Secondo alcuni ministri, l’emergenza coronavirus sta penalizzando la vita delle comunità dal punto di vista economico, privilegiando il contatto online piuttosto che quello reale, subendo una messa ai margini a causa del grande potere dello Stato. Ma la sete di fede e di preghiera è aumentata.

Pechino (AsiaNews) – “Se l’emergenza coronavirus continua per un anno o due, le chiese più grandi rischiano di scomparire… Penso che in futuro ci porterà una comunità di fede, ma non una chiesa visibile”. È quanto pensa un ministro protestante della Cina orientale, riflettendo sull’impatto che la pandemia di Covid-19 sta avendo sui fedeli e sulle chiese protestanti in Cina.

La riflessione del ministro, denominato Fratel L., è stata pubblicata sul China Christian Daily del 22 aprile scorso, insieme a quella di altri due ministri, Fratel X. e Fratel M., un pastore.

Tutti e tre i ministri sono giovani: L. e M. sono nati negli anni ’80; X. è responsabile di un gruppo giovanile ed è nato negli anni ’90.

Dal 23 gennaio fino ad oggi la quasi totalità delle chiese ha sospeso i raduni dei fedeli. Molte comunità sono ricorse a raduni online, ma non tutte. La situazione ha creato dei problemi che spingono verso una sempre maggiore “invisibilità” delle comunità.

L. cita come primo motivo il problema economico: non avendo più raduni fisici e incontri, non è possibile raccogliere le offerte fra i fedeli. Ma molte comunità – soprattutto quelle più grandi - hanno l’obbligo di pagare affitti per i luoghi di raduno e per gli uffici.
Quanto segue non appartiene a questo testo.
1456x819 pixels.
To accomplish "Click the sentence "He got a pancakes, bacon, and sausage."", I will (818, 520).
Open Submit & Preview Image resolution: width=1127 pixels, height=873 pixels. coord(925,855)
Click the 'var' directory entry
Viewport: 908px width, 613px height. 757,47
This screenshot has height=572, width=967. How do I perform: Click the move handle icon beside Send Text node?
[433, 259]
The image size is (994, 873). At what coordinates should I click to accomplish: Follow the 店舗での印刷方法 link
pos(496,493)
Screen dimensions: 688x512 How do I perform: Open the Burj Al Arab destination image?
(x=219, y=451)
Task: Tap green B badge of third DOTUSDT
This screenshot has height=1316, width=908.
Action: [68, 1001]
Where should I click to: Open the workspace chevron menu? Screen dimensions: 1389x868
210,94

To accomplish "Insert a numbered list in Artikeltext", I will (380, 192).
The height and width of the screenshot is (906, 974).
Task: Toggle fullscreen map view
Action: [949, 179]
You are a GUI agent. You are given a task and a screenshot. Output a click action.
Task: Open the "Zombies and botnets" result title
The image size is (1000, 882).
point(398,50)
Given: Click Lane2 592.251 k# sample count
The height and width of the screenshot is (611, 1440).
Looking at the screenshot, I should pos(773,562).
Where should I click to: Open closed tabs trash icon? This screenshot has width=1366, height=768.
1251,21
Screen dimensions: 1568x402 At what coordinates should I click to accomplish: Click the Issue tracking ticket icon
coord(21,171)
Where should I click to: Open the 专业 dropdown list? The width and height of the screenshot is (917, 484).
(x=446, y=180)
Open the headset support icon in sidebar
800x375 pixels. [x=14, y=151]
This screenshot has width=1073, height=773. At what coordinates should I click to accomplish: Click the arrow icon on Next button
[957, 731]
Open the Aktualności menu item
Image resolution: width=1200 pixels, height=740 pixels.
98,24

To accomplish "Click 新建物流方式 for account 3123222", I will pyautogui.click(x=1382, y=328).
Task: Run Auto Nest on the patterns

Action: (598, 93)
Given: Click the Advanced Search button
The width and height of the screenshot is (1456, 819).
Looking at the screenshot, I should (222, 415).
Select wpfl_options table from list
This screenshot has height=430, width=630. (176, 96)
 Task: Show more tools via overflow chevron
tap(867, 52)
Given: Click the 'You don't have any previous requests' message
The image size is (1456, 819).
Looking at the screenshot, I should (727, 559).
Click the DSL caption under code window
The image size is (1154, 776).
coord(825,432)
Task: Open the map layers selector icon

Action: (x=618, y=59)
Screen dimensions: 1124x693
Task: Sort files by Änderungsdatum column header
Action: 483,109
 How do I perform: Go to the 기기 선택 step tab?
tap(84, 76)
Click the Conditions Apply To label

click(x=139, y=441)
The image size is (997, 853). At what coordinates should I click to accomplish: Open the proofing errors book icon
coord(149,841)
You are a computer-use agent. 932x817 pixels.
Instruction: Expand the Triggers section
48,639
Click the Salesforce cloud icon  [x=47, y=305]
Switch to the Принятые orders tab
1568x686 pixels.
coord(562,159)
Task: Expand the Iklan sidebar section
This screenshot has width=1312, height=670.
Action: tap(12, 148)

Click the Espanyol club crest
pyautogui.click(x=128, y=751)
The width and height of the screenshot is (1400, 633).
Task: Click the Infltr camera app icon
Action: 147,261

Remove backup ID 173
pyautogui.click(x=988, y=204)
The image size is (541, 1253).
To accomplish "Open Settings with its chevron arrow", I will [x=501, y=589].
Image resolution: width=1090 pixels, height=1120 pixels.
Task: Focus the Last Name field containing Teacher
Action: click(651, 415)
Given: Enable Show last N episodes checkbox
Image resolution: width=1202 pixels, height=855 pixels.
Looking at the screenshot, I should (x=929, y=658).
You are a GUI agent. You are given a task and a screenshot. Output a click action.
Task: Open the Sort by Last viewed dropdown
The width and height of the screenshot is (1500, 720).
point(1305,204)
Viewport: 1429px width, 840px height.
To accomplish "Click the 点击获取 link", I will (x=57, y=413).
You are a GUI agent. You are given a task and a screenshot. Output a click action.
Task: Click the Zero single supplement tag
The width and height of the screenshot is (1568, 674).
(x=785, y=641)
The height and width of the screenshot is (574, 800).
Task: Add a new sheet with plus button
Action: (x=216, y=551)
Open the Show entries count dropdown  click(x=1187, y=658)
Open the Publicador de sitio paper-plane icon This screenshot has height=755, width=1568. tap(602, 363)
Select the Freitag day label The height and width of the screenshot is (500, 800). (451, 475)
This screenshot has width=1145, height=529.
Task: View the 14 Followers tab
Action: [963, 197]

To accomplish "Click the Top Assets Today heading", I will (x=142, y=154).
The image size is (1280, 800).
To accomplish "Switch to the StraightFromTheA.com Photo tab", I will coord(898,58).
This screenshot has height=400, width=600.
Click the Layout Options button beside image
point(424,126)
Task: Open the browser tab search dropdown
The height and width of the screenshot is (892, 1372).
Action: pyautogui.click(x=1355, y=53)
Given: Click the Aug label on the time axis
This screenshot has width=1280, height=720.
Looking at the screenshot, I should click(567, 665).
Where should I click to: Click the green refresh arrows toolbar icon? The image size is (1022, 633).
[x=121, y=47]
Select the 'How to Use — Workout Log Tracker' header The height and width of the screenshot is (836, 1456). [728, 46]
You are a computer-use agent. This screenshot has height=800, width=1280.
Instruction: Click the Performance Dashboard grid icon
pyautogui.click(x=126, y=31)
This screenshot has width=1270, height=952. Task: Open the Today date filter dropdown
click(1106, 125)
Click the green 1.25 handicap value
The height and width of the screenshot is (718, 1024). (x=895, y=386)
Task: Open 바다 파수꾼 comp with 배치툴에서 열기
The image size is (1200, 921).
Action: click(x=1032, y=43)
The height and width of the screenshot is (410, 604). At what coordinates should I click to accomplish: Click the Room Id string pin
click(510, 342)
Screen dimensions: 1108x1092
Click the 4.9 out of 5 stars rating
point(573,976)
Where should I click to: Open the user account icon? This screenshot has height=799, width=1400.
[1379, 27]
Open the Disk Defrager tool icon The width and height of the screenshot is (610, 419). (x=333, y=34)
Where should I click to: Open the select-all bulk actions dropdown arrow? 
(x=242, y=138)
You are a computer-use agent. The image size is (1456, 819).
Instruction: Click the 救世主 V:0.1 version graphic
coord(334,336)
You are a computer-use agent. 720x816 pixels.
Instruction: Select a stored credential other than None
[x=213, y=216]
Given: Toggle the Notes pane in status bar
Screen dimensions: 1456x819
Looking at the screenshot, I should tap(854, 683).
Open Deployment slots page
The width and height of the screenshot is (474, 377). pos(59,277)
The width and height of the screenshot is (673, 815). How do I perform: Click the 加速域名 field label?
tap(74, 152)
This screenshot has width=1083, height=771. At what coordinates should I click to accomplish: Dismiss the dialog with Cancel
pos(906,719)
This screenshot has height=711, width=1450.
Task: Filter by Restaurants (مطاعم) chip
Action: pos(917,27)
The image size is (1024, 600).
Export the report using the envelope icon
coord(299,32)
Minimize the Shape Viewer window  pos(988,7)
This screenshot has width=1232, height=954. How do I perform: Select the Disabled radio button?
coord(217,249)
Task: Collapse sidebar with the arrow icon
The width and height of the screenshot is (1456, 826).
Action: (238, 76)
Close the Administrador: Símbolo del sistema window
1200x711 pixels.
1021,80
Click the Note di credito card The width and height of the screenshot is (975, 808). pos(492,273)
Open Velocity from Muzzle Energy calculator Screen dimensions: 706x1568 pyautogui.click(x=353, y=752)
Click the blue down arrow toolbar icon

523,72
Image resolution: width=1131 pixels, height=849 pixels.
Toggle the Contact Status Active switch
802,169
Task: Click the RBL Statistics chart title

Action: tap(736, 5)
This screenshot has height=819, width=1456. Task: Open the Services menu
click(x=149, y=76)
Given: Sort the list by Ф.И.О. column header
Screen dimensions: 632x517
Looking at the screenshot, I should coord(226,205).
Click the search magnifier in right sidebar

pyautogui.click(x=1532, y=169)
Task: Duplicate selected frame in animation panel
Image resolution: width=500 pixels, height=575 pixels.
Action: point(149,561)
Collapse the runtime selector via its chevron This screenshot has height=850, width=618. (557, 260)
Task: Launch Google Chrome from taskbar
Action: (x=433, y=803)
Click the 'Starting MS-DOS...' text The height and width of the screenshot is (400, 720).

Per L., se l’emergenza continua ancora nel prossimo anno, ci saranno “enormi problemi”.

A questo dramma sfuggono le piccole comunità, che hanno spazi e spese ridotti e inoltre – ora che il governo ha tolto l’emergenza - hanno già ripreso i loro raduni. Ma questo vale solo per comunità con al massimo 10 fedeli. Le comunità più numerose non possono ancora riprendere, e se lo fanno i loro vicini vanno nel panico perché li sospettano di diffondere il virus.

La seconda ragione che spinge alla “invisibilità” è data dal proliferare di servizi religiosi online. Secondo X., anche dopo l’emergenza, i fedeli faranno molta fatica a riadattarsi al corso normale: avendo vissuto per molto tempo una fede “online”, preferiranno questo stile più comodo, più facile da seguire, più vicino alla propria sensibilità. Infatti, avendo conosciuto diversi servizi liturgici (anche 10 al giorno) i fedeli hanno trovato il gruppo online che si adatta meglio alle loro esigenze. Questo porterà allo spopolamento di qualche gruppo e al rinfoltimento di altri, ma sempre mantenendo la modalità online. A questo proposito, X. fa notare che in questo periodo, per molte comunità la partecipazione online è stata la metà rispetto a quella dei raduni fisici.

Un terzo elemento di “invisibilità” è dato dal fatto che in questa epidemia, le chiese non hanno potuto impegnarsi nella prevenzione e cura dei malati e la loro testimonianza è stata meno evidente. L., fa notare che nel Medioevo, nelle epidemie le Chiese si mobilitavano e svolgevano un lavoro importante nella società. Ora, “per un morbo come questo di oggi, la prevenzione e il controllo sono affidati al potere dello Stato”.

Tutti e tre i ministri sono d’accordo che l’epidemia ha accresciuto “la sete per la fede e la preghiera”, ma non sono certi che questo si tradurrà in un aumento visibile di fedeli nelle diverse comunità. Forse questo si potrà vedere dopo che l’emergenza sarà passata.